Good on Trump, some liberal pundits say, but he lacks strategy. In Syria, that is true. He has no strategy there. But let’s not pretend for a second that a man who defeated both the Republican and Democratic party machines is lacking in strategy. He has proved adept at winning power, and now he will amass it – with the help of this applauded military excursion.

Trump is now emboldened. The pundits are applauding him, his critics have praised him, his appalling approval ratings will surely edge up. Further military action – by a man who has repeatedly bragged about disrespecting the norms of war – will surely follow. He bypassed the constitution this time, and will be praised for it, so why shouldn’t he next time? And if war comes with North Korea, what will the liberal pundits do? Some will cheerlead him all over again. “Where’s your compassion for the suffering of North Korea?” will be their cryto silence opposition, just as it was with Iraq and Libya. We had the Ronald Reagan Democrats, now the Trump liberals will emerge. Others will say, no, we backed the bombing of Syria, but this new war is different, this is too far.

A wartime martial presidency may then be born, cheered on by some liberals who once decried Trump as a possible American Mussolini. Well fine: it was liberal Italy that handed Mussolini the keys, after all. History shows that war presents the ideal opportunity for the authoritarian-minded to amass, consolidate and concentrate power. Dissent can be more easily portrayed as treachery; jingoism sweeps the nation, boosting the popularity of the ruler; critics fall into line; constitutional norms can be disregarded at a time of national crisis.
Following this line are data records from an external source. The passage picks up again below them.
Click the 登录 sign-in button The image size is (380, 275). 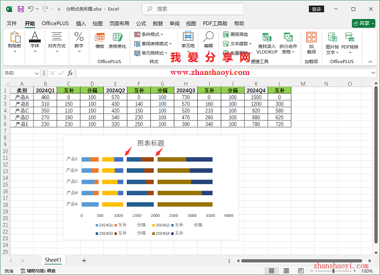point(317,10)
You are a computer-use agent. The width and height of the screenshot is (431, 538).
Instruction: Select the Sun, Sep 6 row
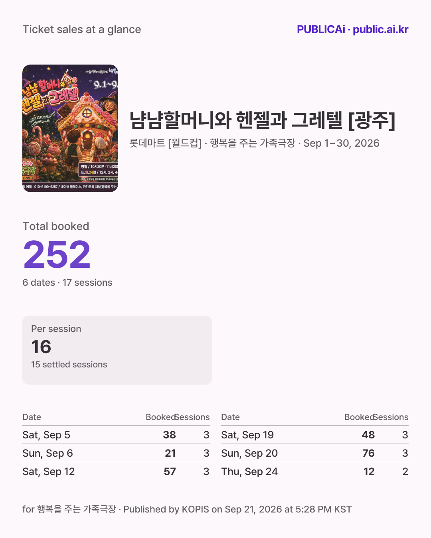tap(116, 453)
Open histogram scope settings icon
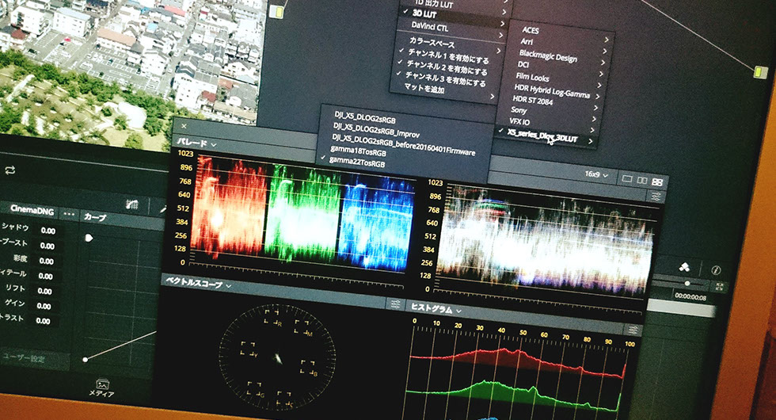The width and height of the screenshot is (776, 420). (632, 329)
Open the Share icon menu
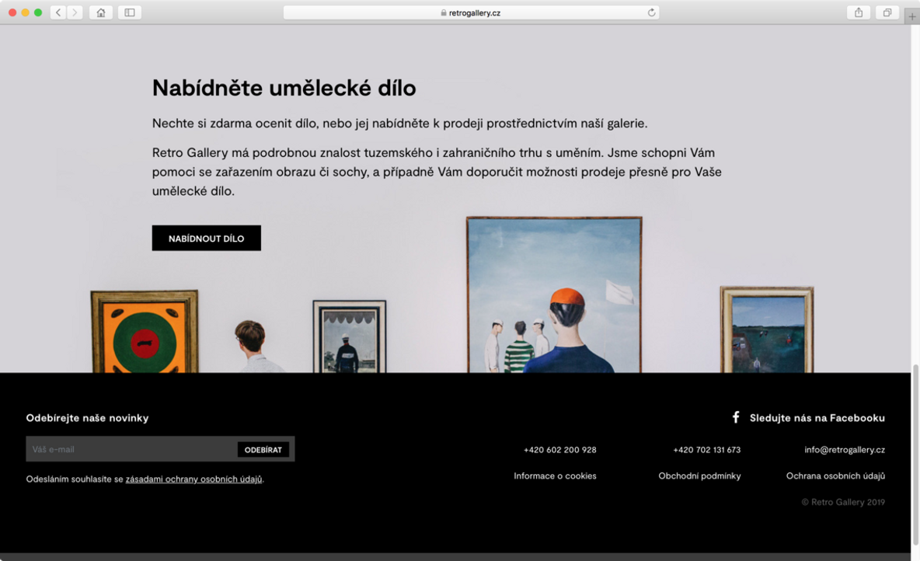Image resolution: width=920 pixels, height=561 pixels. [x=859, y=12]
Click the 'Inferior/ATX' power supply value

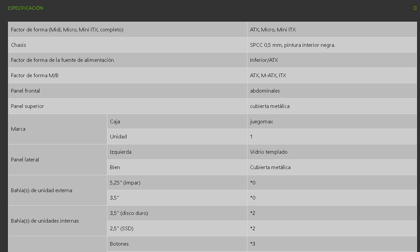click(x=264, y=60)
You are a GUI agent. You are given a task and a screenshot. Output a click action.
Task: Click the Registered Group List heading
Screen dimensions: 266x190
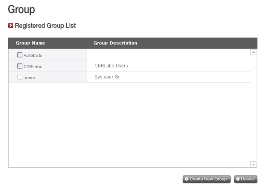click(x=45, y=26)
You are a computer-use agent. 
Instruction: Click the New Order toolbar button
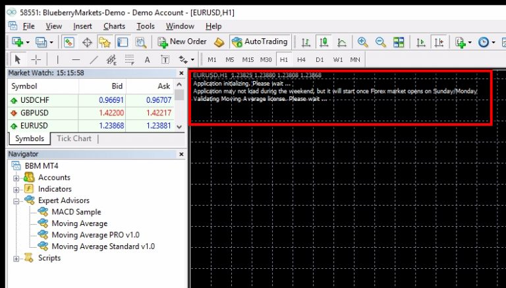(182, 42)
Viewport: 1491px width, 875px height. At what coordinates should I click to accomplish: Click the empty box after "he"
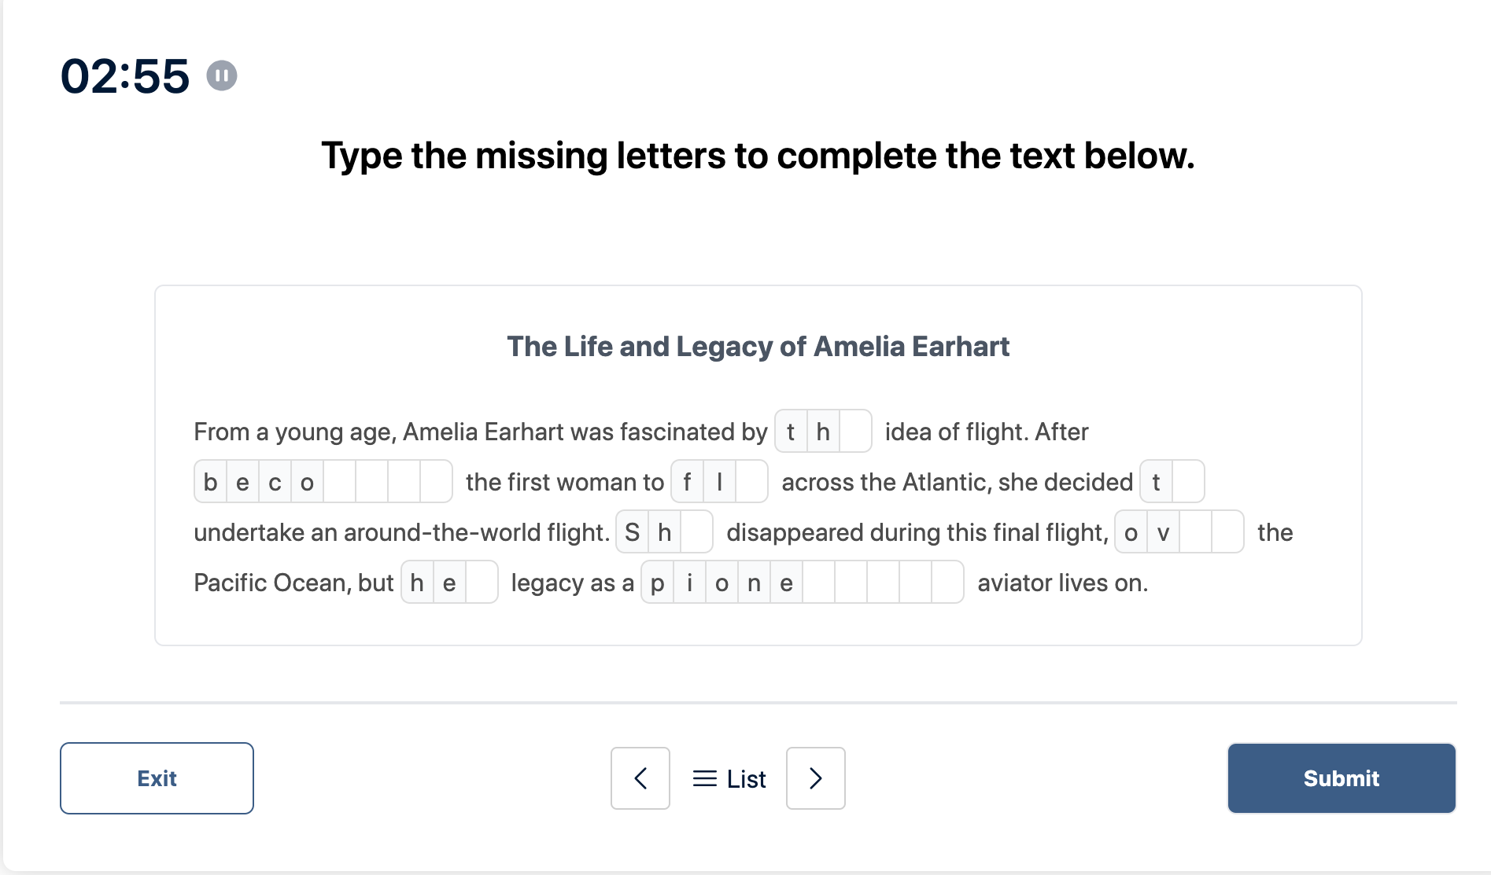click(x=482, y=583)
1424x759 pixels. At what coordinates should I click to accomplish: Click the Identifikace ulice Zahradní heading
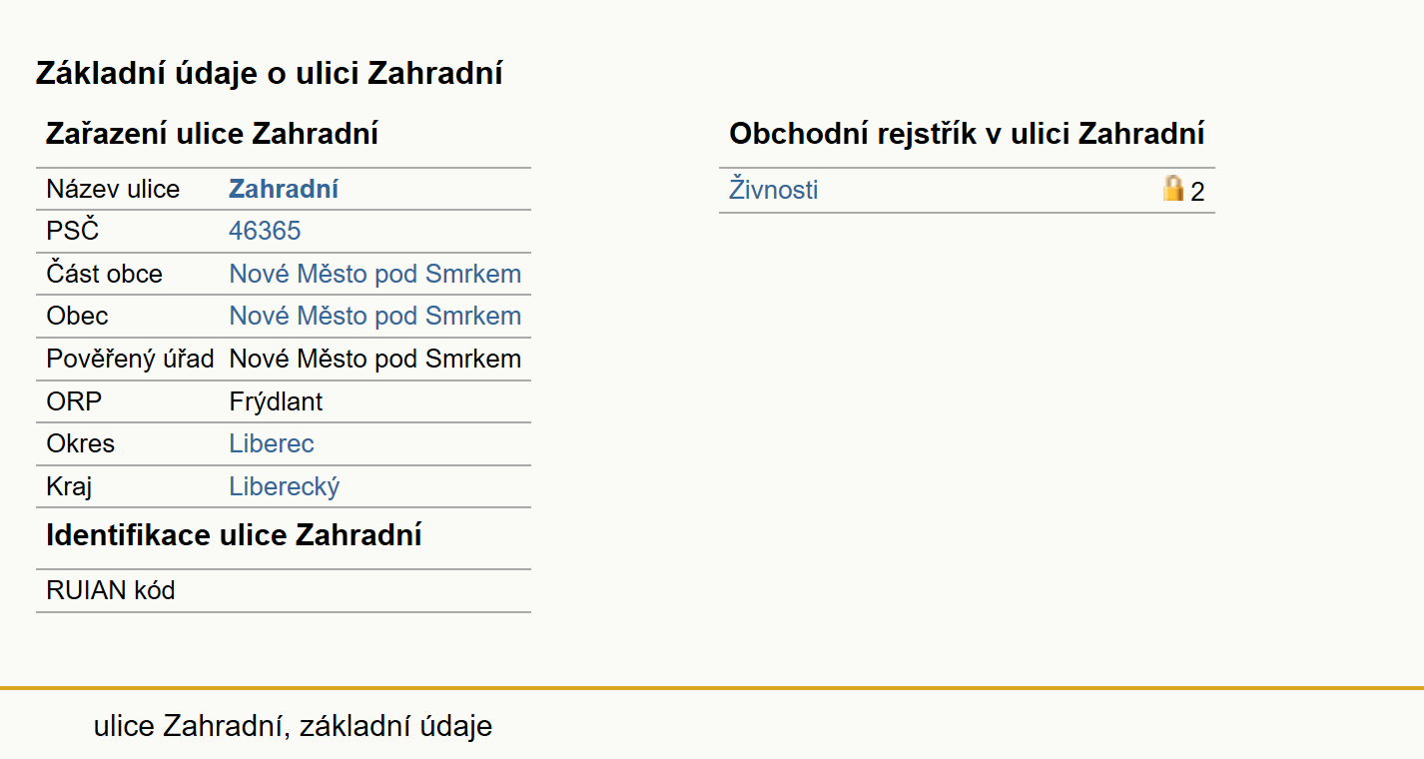point(234,534)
What happened in Syria cannot be divorced from what is happening in Iraq and Yemen. In Mosul, at least 150 civilians perished in a Trumpist bombing raid – one of the deadliest US raids since the calamitous Iraq invasion. That’s more than perished in Assad’s gas attack in Khan Sheikhun, even if the American weapons that slaughtered them are legal.

Dozens were killed by a US strike against a school in Syria last month, largely unmourned by Trump’s new apologists, as were the 30 civilians killed in Trump’s failed Yemen raid in January, children among them. There are children in Yemen too, you know, and they are being slaughtered by US- and UK-backed Saudi warplanes. Trump’s liberal apologists won’t cry for them or even acknowledge their existence: they are, apparently, unpeople, rather than kids clutching teddy bears as western-backed bombs rain on their heads.

How naive some of us were. Yes, some of those liberals were cheerleaders of George W Bush as he launched an invasion of Iraq which plunged the country – and the region – into blood and chaos. They learned their lesson, though, right? I mean, Trump almost makes a bloodstained Bush look like a paragon of decency in comparison – surely they won’t legitimise his war machine too and laud him to boot?

One of the main objections to Trump was that he was unstable, impulsive, with authoritarian instincts, and would disregard constitutional norms. This has turned out to be true, while being applauded by his erstwhile detractors for doing so, emboldening him to go further. Yet “I’m no fan of Trump, but …” will be the battle cry of his erstwhile detractors. Still, the children of Syria will die, just as they will die in Yemen and Iraq and elsewhere. History will ask: how did this man become president? And how did he maintain power when he did? Look no further than the brittle, weak, pathetic liberal “opposition”. The US deserves better, and so does the world.